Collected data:
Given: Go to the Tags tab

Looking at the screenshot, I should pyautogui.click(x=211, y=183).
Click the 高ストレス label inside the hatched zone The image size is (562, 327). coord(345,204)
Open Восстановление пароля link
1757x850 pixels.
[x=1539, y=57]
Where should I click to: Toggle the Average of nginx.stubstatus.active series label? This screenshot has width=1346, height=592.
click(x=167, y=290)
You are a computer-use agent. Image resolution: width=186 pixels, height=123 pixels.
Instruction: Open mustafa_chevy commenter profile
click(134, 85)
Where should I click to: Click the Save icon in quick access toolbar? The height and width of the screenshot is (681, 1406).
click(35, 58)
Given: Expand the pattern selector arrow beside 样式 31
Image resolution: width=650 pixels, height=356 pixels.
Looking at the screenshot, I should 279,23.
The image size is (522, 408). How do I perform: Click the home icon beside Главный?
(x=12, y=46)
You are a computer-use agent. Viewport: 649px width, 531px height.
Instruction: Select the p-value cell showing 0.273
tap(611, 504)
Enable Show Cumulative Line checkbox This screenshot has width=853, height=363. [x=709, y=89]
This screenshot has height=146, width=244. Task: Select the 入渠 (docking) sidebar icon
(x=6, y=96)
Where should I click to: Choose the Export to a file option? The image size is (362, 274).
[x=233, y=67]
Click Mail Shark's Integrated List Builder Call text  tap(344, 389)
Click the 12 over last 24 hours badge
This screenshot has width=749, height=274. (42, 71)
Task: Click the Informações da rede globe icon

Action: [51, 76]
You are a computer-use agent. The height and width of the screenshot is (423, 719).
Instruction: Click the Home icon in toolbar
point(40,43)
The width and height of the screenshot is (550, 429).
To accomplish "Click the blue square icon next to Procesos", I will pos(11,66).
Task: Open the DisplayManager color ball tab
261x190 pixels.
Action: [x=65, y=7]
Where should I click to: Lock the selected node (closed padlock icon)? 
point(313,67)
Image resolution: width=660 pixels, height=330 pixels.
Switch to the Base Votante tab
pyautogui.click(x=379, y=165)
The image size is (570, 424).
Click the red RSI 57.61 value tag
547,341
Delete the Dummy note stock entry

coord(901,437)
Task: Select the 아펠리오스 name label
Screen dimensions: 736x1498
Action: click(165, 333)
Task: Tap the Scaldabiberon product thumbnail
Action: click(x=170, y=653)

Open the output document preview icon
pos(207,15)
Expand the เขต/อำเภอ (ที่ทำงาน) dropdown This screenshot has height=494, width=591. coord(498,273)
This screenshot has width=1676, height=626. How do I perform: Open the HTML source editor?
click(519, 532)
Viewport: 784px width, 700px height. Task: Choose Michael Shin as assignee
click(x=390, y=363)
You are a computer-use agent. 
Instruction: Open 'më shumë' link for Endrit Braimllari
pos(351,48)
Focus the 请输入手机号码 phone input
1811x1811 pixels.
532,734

EXERCISE REQUIREMENTS: Each line from the start of the records through the line holding "Enable Show Cumulative" must be returned exactly; nothing else belongs in the answer.

ANSWER TO THE EXERCISE:
Given: Go to the Tags tab

Looking at the screenshot, I should pyautogui.click(x=211, y=183).
Click the 高ストレス label inside the hatched zone The image size is (562, 327). coord(345,204)
Open Восстановление пароля link
1757x850 pixels.
[x=1539, y=57]
Where should I click to: Toggle the Average of nginx.stubstatus.active series label? This screenshot has width=1346, height=592.
click(x=167, y=290)
You are a computer-use agent. Image resolution: width=186 pixels, height=123 pixels.
Instruction: Open mustafa_chevy commenter profile
click(134, 85)
Where should I click to: Click the Save icon in quick access toolbar? The height and width of the screenshot is (681, 1406).
click(35, 58)
Given: Expand the pattern selector arrow beside 样式 31
Image resolution: width=650 pixels, height=356 pixels.
Looking at the screenshot, I should 279,23.
The image size is (522, 408). How do I perform: Click the home icon beside Главный?
(x=12, y=46)
You are a computer-use agent. Viewport: 649px width, 531px height.
Instruction: Select the p-value cell showing 0.273
tap(611, 504)
Enable Show Cumulative Line checkbox This screenshot has width=853, height=363. [x=709, y=89]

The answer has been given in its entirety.